Open farrael004 opened 1 year ago

farrael004 commented 1 year ago

When searching for the following question in Google search: "what is the rent price in orange county, CA?" It may take a significant amount of time scraping websites.

ghost commented 1 year ago

I get no results back. Have you changed the code? On which platform are you using it (Windows Mac Linux)?

farrael004 commented 1 year ago

I didn't change anything for a while. I use windows, but that's probably not the issue. The hosted version runs on linux and it works fine. Usually, the problem would be your internet connection, or because you are using a VPN. What is the problem you are seeing exactly? Is it that the searching internet part takes too long? Or it shows the "No results" message?

ghost commented 1 year ago

No result message. I do not use a vpn

ghost commented 1 year ago

May try it on a another machine. Google Cloud Console

farrael004 commented 1 year ago

No result message. I do not use a vpn

This error happens in the internet_search.py script. It is triggered if the find_links_from_search() function does not find any links in the google query page. You can try saving the 'soup' variable on line 37 as a HTML file. Then open the file and see if it looks like a normal google search page. I suspect that your error is because this page is somehow not what it's supposed to be.

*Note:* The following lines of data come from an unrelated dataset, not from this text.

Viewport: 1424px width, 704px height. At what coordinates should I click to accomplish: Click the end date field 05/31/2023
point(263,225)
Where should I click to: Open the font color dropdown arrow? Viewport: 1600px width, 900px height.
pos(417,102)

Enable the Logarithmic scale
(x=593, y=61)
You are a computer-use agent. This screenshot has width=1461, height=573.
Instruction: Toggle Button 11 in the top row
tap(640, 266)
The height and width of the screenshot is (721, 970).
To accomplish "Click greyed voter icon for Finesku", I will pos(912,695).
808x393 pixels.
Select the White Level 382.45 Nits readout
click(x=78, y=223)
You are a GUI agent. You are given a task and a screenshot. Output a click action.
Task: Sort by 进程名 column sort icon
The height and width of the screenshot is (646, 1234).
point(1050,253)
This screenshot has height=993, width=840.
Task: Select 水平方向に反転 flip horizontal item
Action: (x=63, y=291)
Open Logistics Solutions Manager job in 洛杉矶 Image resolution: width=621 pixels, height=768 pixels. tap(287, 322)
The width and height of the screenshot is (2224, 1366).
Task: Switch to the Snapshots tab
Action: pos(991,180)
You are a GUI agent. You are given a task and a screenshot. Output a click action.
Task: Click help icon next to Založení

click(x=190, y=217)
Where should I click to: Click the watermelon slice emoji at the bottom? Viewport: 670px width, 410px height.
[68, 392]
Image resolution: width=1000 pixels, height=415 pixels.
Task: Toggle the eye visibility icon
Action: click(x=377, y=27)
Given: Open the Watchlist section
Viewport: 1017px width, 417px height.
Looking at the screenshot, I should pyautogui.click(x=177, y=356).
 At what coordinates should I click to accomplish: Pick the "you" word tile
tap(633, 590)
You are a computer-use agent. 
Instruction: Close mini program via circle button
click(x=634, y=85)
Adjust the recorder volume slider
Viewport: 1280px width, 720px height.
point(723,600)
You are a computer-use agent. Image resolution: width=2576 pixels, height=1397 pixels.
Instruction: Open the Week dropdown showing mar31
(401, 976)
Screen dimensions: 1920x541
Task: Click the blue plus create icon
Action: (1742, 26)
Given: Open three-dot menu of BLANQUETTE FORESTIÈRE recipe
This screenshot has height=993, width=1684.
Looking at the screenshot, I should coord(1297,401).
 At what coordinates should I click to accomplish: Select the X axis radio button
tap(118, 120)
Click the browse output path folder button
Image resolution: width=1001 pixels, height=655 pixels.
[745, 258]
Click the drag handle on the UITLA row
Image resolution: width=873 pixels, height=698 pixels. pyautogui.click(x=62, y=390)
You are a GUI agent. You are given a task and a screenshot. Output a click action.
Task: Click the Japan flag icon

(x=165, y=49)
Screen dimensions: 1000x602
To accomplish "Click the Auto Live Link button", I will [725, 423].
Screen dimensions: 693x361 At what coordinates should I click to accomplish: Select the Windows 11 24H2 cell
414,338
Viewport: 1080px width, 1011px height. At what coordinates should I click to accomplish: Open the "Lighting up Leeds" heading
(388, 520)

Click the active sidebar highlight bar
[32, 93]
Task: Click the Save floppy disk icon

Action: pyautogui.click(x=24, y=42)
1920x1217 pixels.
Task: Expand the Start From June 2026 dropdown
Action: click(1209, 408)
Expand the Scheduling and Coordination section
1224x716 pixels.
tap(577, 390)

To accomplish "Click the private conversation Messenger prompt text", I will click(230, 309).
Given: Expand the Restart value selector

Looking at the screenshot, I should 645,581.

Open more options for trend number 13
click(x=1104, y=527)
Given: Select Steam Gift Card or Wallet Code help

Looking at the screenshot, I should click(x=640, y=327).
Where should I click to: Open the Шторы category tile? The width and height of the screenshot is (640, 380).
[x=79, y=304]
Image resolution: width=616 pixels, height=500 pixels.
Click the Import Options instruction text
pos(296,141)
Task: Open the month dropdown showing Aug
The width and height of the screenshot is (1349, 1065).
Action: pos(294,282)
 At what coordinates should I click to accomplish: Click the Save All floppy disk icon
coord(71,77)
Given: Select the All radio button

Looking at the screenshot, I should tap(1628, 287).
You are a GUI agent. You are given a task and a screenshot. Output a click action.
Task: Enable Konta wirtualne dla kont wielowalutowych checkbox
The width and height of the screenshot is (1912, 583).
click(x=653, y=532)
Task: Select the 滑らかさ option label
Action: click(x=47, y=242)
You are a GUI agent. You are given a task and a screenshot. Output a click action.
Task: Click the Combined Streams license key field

ghost commented 1 year ago

I thought, that when you open google the first time, you need to accept the policies. Maybe that's the problem. I have a searxng running, have tried it what that, same problem "no results".

farrael004 commented 1 year ago

Yes. You would need to accept google's policies. Alternatively, you can change the google_search() function so it returns results from a different source, like searxng. Make sure it returns a pandas dataframe with 4 columns: 'text', 'link', 'text_length', and 'ada_search'.

The 'text' column should contain snippets of text from a website with at most 1000 characters The 'link' column is the source of this text snippet.

The last two columns can be created like this:

search_results['text_length'] = search_results['text'].str.len()
search_results['ada_search'] = search_results['text'].apply(lambda x: create_embedding(x))

There's a DuckDuckGo API feature called Instant Answers that gives you text snippets from the internet with sources that you could use to substitute here. If you plan on searching for whole websites, you can extract the text in them with the extract_useful_text() function.